Lunes , 22-03-10
POR fin, el domingo que viene ya es Domingo de Ramos. A pesar de los pesares. Aunque seamos torpes, cafres e imperfectos. Aunque este año el azahar llegue con retraso (dicen que si no brota para Semana Santa el Ayuntamiento lo va a poner de plástico). Aunque tras el Señor de la Caridad sigan legionarios que suspenden en canto y en solfeo. Aunque la carrera oficial cuanto más se consolide y más se vista de seda... más mona se queda. A pesar de que haya imaginería buena, menos buena, regularilla y... francamente sustituible... Por fin, después de un año esperando, llega la Semana Santa.
Nosotros la hacemos grande o chica, fea o sublime. Nosotros la estropeamos cuando metemos la pata en nuestros actos. Sin embargo, la Semana Santa merece la pena. Lo que significa. Lo que celebra. Lo que promete.

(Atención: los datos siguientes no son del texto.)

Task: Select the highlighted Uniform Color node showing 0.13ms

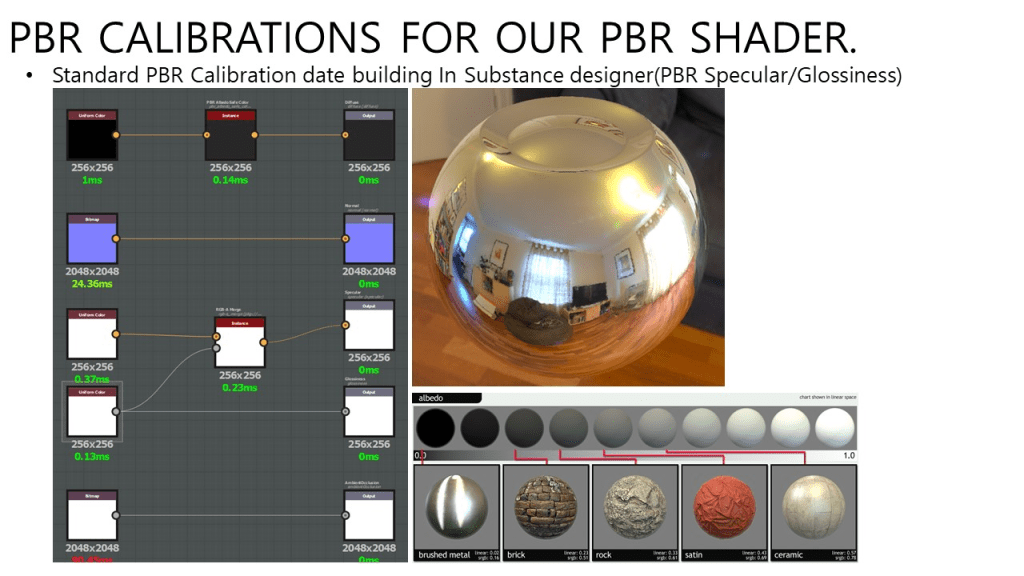Action: 92,411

La primera en la calle, la Borriquita, hace saltar de júbilo el corazón cofrade mientras Jesús, Humilde, bendice a niños y mayores. La más antigua, las Angustias, nos oprime el alma con el llanto descarnado de la Madre. La más lejana, la de las Palmeras, nos abre los ojos a la luz de occidente, donde se pone el sol el Martes Santo sangrando en una cruz de crepúsculo y Piedad.

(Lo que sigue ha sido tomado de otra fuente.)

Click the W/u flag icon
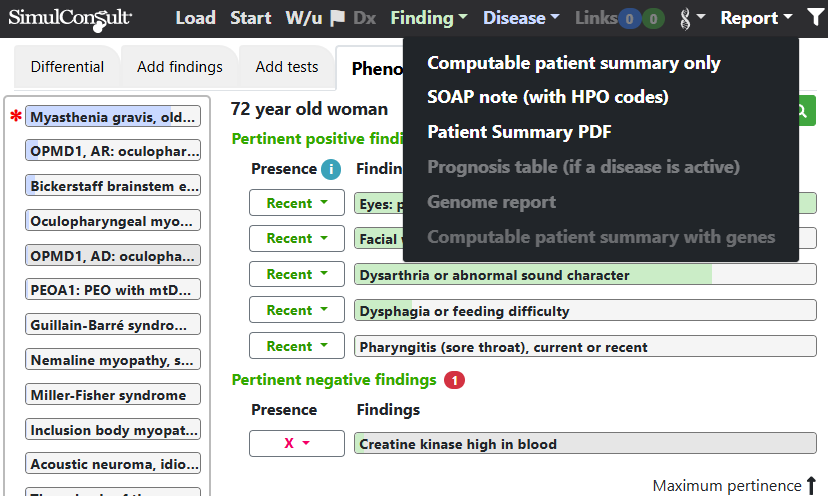The height and width of the screenshot is (496, 828). (x=337, y=18)
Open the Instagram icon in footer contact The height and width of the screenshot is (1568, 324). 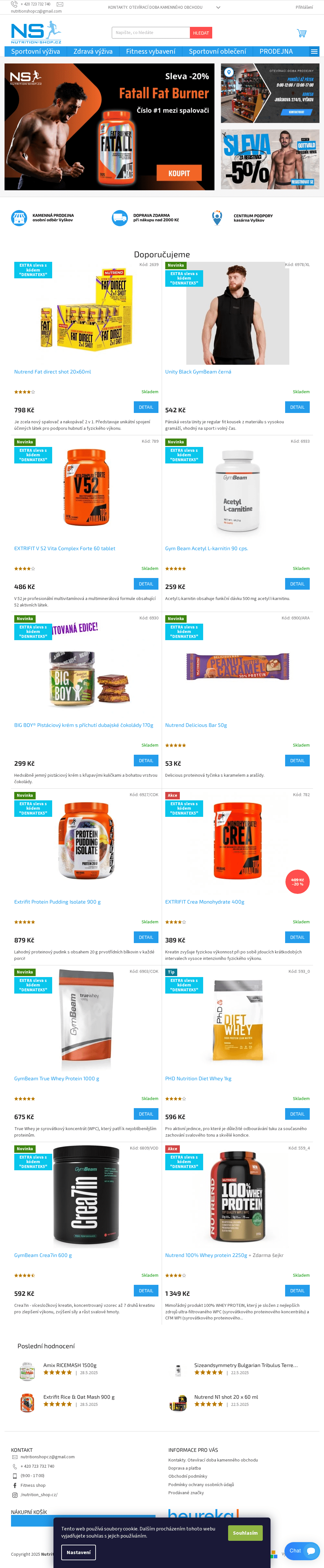point(15,1494)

Las imágenes hablan. Hay que mirarlas y escucharlas. Son signos que se complementan con las levantás, los giros, las llamas en alto de los nazarenos, la música, el silencio, el paisaje...

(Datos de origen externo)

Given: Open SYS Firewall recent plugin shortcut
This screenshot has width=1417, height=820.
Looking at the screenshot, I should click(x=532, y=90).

La Semana Santa la profana la frivolidad, nuestra frivolidad. Pero, pese a todo, merece la pena creer en la Semana Santa. La emoción, los recuerdos, la infancia, la madre, el padre, las reuniones, las esquinas, las carreras, las esperas... las oraciones... Todo ello es el patrimonio que deja y se renueva cada Semana Santa en nuestra alma. Aunque las impurezas sean muchas, la Belleza, esa Belleza que, como decían los griegos, equivale al Bien, supera con creces lo que haya de mejorable en la Semana Santa.